#### Exercise:
Please copy out the entries until you have copied the line that contains "Task: Toggle token visibility with eye icon", beginning with the first line.

#### Records for this exercise:
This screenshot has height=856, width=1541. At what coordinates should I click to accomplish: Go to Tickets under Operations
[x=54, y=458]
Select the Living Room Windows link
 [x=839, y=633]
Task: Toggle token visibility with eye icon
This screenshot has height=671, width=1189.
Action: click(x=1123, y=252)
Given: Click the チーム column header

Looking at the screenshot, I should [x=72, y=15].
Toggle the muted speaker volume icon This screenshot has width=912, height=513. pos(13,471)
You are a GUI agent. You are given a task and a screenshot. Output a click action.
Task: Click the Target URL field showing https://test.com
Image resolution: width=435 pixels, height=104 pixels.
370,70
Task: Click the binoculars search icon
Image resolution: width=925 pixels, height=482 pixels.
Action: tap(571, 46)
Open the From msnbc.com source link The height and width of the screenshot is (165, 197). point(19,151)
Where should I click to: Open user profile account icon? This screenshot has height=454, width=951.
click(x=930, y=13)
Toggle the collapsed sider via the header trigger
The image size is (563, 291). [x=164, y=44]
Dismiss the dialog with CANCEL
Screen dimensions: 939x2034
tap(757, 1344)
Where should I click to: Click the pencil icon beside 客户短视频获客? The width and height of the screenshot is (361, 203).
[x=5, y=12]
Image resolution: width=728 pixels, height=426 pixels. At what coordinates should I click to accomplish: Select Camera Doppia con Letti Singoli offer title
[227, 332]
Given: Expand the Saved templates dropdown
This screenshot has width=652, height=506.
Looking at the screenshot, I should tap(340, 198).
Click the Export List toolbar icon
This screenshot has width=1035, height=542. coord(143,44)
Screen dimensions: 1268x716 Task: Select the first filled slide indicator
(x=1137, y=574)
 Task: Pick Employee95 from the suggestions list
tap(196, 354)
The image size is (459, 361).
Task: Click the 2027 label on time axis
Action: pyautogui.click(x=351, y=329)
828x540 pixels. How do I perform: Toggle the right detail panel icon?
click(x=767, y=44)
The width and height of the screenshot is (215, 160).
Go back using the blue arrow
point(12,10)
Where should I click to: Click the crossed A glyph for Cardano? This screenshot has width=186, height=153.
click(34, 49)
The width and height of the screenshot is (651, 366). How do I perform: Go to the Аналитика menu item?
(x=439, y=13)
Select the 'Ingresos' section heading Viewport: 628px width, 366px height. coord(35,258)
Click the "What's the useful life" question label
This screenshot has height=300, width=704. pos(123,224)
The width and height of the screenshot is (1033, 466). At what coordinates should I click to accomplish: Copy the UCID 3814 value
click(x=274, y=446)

#### Reply:
This screenshot has height=856, width=1541. At what coordinates should I click to accomplish: Go to Tickets under Operations
[x=54, y=458]
Select the Living Room Windows link
 [x=839, y=633]
Task: Toggle token visibility with eye icon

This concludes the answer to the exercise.